> [Problem to work on]: In the comment thread about The Wire, could you repeat the passage that begins with "Date: 2007-07-22 05:34" and ends after "05:46 pm (UTC)", replacing "France" with "Germany"?

Date: 2007-07-22 05:32 pm (UTC)
From: [identity profile] jonathankorman.livejournal.com
I can't speak intelligently for your other examples, but I think The Wire resembles Dickens not so much because of a Victorian moralistic humanism but because, like Dickens, David Simon is saying something about the intricate and frustrating social order through the device of a big canvas of vivid, interlocking characters.

Like the Victorian world, the American urban social order is the unintended result of powerful institutions constructed in recent decades that create huge injustices and other problems, but which we find difficult to imagine changing. Different people find themselves caught in the grip of this order in different ways. So it's unsurprising that The Wire uses some Dickensian devices ... though it is very different in important ways, not least in rejecting the sentimentality and melodrama characteristic of Dickens (and most television.)

(no subject)

Date: 2007-07-22 05:34 pm (UTC)
From: (Anonymous)
I know he's a Scot n'all but Brown has had his finger firmly on the property Hoover for nearly a decade and I don't see any reversal in fortune for hoardy, moat-building Britain. The super-rich feasted on fear, while government became an admin division for banking. When they've sucked the UK tight they'll tuck into France. There is no 'taxation'. There is no 'legislation'. There is no 'reversal' of this situation.

(no subject)

Date: 2007-07-22 05:46 pm (UTC)
From: [identity profile] imomus.livejournal.com
like Dickens, David Simon is saying something about the intricate and frustrating social order through the device of a big canvas of vivid, interlocking characters.

But that could as easily link him to The Tin Drum (http://www.bbc.co.uk/bbc7/listenagain/monday/) (recently broadcast on Radio 7 in a two-parter with Phil Daniels as Oskar Matzerath, good stuff!), couldn't it? The reason people go all the way back to Dickens is that TV prefers "gritty realism" to magic realism. I doubt anybody in The Wire breaks glass with a scream or sucks sherbet from a little girl's navel...

Would the critics say The Wire was better or worse if stuff like that happened? I'd hope there'd be a couple, here and there, who'd welcome it. Otherwise, why would we have even had a 20th century, and writers like Grass? What was it all for? Was it a big regrettable mistake?

(no subject)

Date: 2007-07-22 05:53 pm (UTC)
From: [identity profile] imomus.livejournal.com
I'm going to cut out the rhetorical questions now and put my thesis on the table: I think people -- Americans, British, Australians and Israelis, anyway, the people of the Anglosphere (http://news.google.com/news?hl=en&ned=us&q=anglosphere&btnG=Search+News) -- like 19th century melodrama and "gritty realism" for pretty much the same reasons they like philanthropy. They're actually in love with the Hobbesian world of criminal deviance, the tough world of drugs and money and murder. They want there to be that social Darwinism going on in their fiction, partly because they fear it, but also because that's what they recognise as reality. They don't want drama -- think of Brecht -- offering strucutural solutions or calm, cool-headedness about it.

> [Material provided]:
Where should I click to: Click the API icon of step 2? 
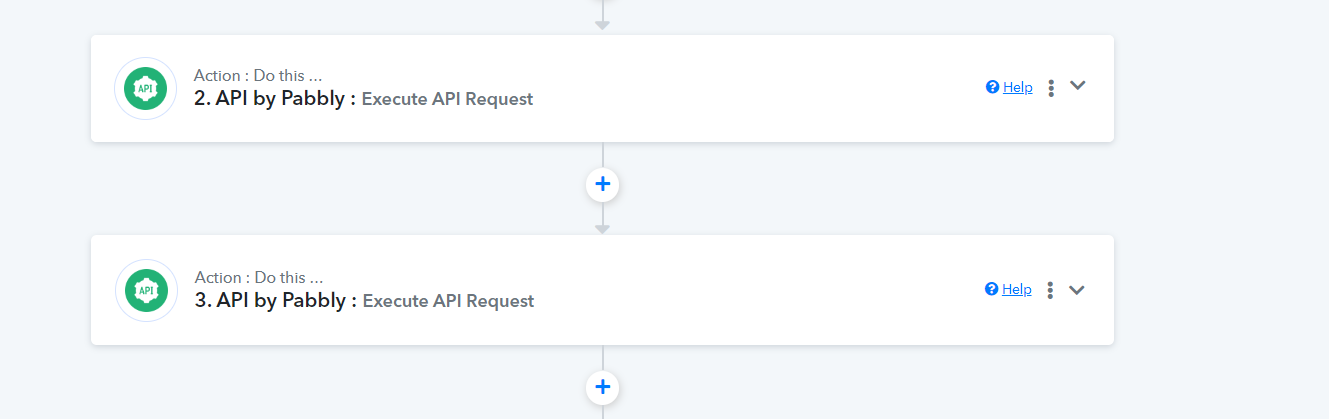click(146, 88)
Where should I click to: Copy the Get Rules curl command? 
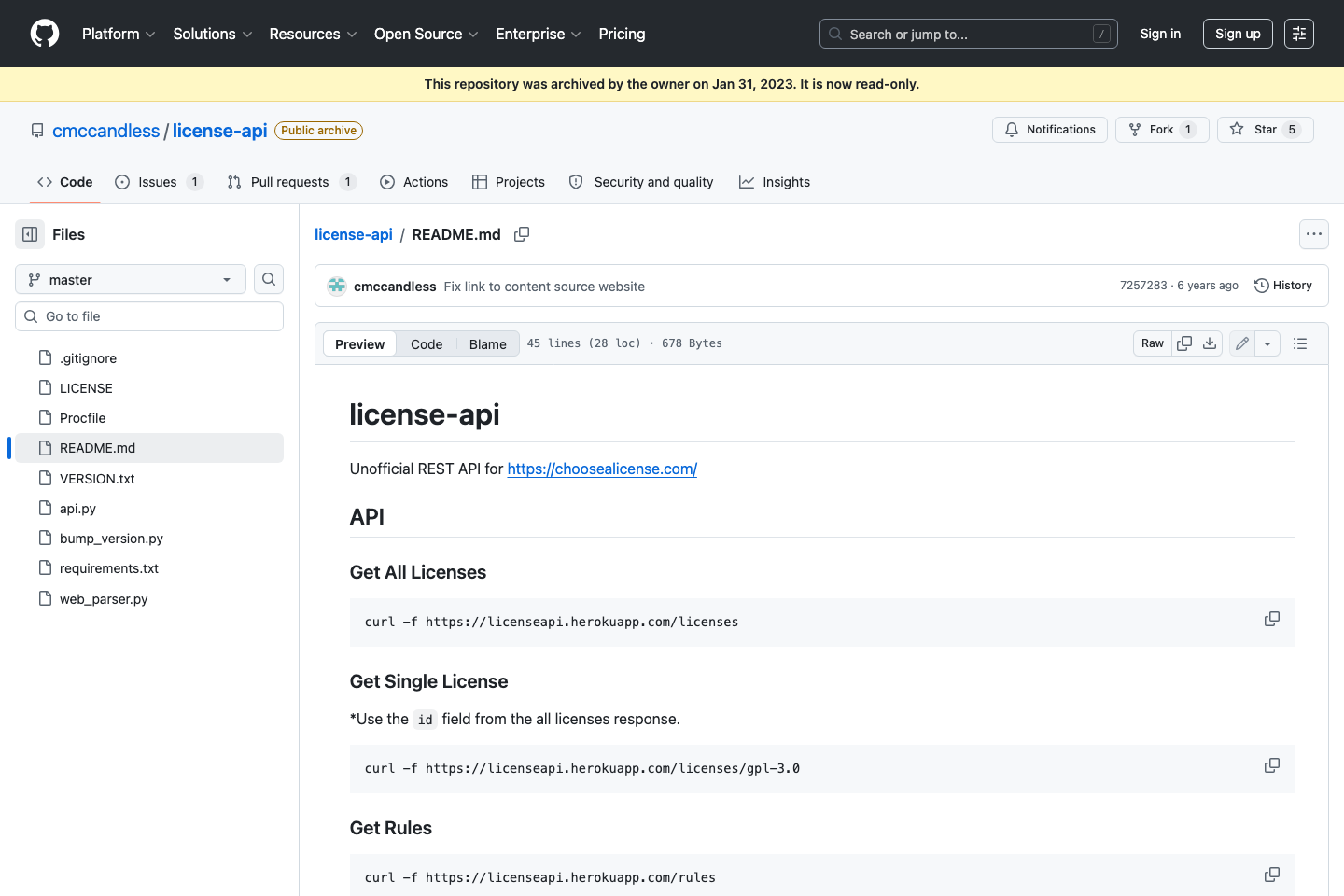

> [The result]:
Date: 2007-07-22 05:34 pm (UTC)
From: (Anonymous)
I know he's a Scot n'all but Brown has had his finger firmly on the property Hoover for nearly a decade and I don't see any reversal in fortune for hoardy, moat-building Britain. The super-rich feasted on fear, while government became an admin division for banking. When they've sucked the UK tight they'll tuck into Germany. There is no 'taxation'. There is no 'legislation'. There is no 'reversal' of this situation.

(no subject)

Date: 2007-07-22 05:46 pm (UTC)